She credits her three children and a fear of life without her partner for keeping her committed to her family of five. Disclosing she’s watched couples close to her fall apart and re-build individually, Fleming admits she returns to old photos of her husband and herself as a reminder of the life they built together.
“Sometimes, when I want to give up on this, I look, I mean really look, at the pictures of us. I see the multitude of lines that adorn our faces, the result of so much joy and laughter shared between two souls. Each smile reminds me we overcame the pain of miscarriages and infertility and deaths and illnesses that we endured only by grasping each other tightly. The sight of us touching reminds me of how just simply grabbing my hand used to take my breath away, and still does upon occasion. And I look into his eyes, and I see that he is still the most decent man I have ever known,” she wrote.
The post resonated with her followers, and readers have thanked the blogger for her honesty, admitting they’ve felt the same way at one point or another.
“So beautifully said.

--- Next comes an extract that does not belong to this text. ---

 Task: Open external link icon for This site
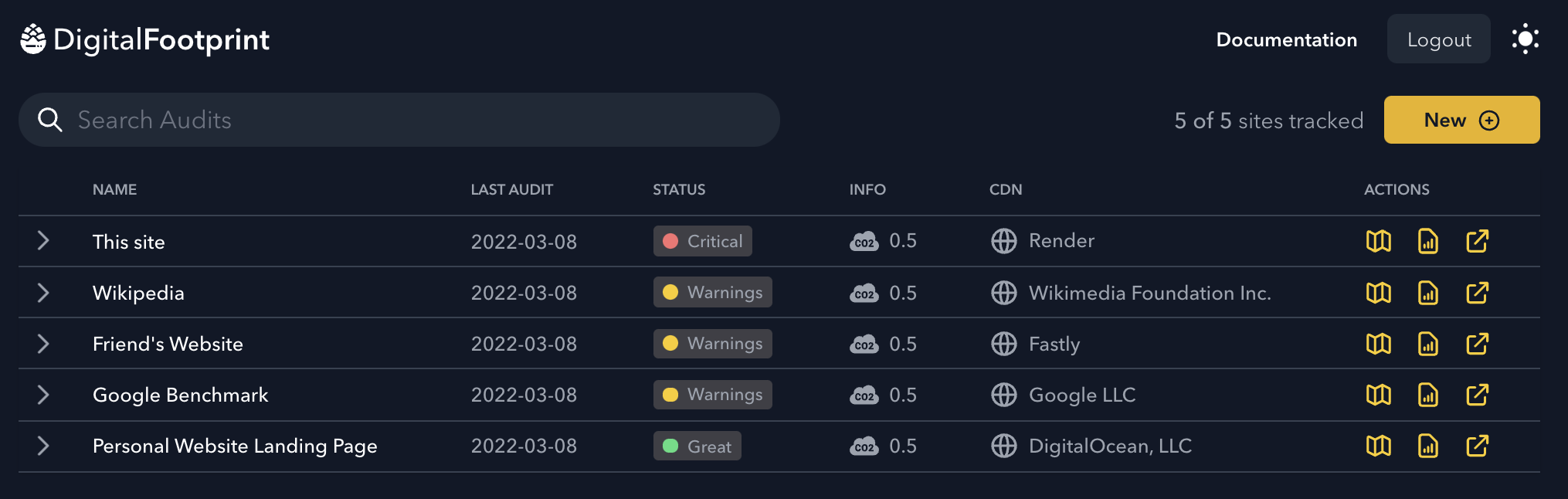coord(1477,241)
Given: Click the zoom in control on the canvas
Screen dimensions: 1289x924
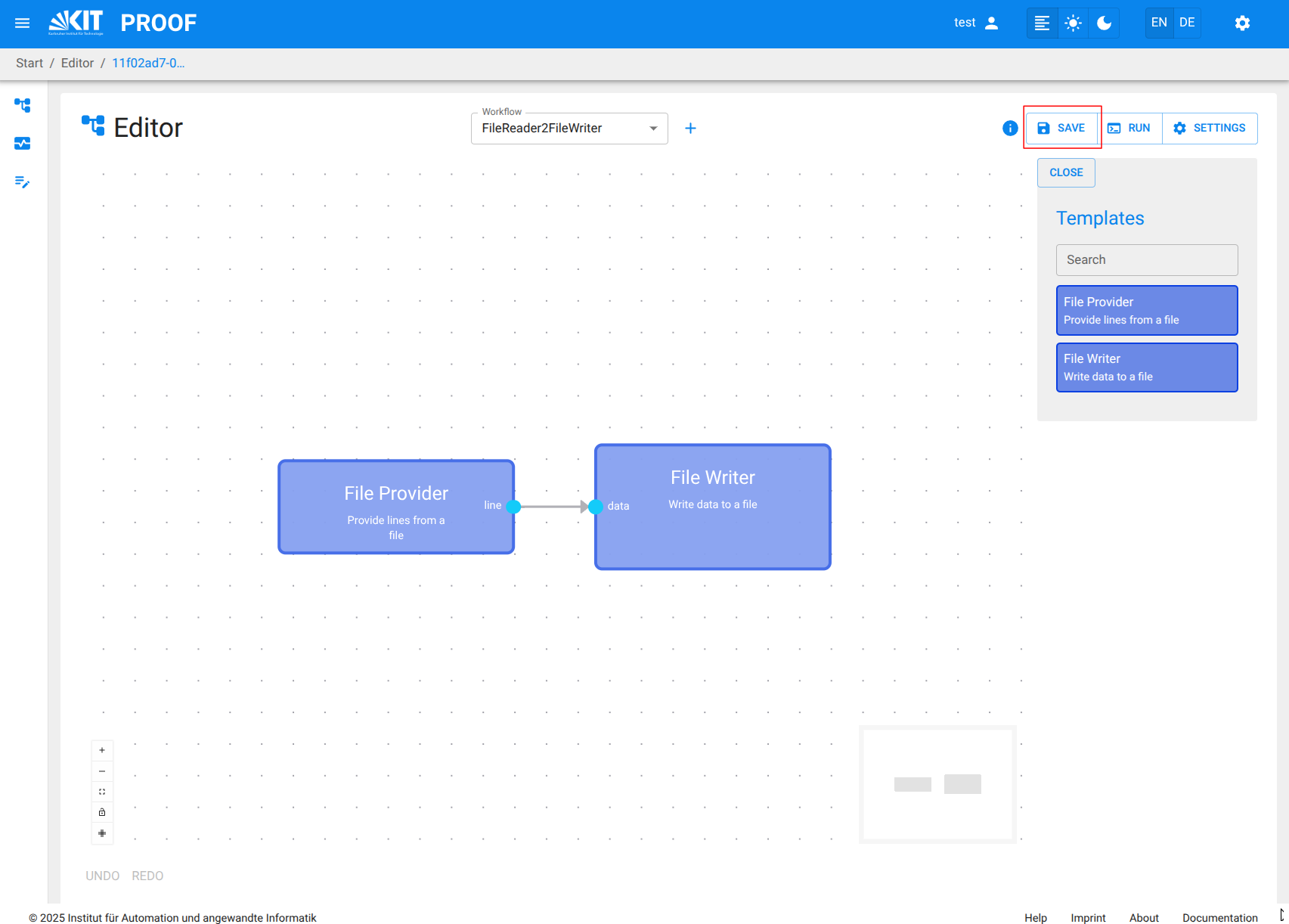Looking at the screenshot, I should click(x=102, y=750).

I hope you know your raw, honest insight is valued by so many that you may or may not personally know,” commented one reader.
“Wow, I thought I was alone and crazy with those same thoughts. Thank you for sharing, I feel better knowing that other people feel the same sometimes,” added another.
While Fleming admits there are bad days – and days she’s left wondering if it’s all worth it – she reminds herself that there’s always something new to fall in love with when it comes to her husband.
“Sometimes marriage is hard, harder than maybe it should be. Giving up may be logical, easier or sometimes even the right thing to do. Sometimes I want to give up on this, but not today,” she wrote.
“Because although I’m in the season of marriage that is difficult and exhausting and hard, in these pictures and in this life, there is always a new reason to fall in love with this man all over again.”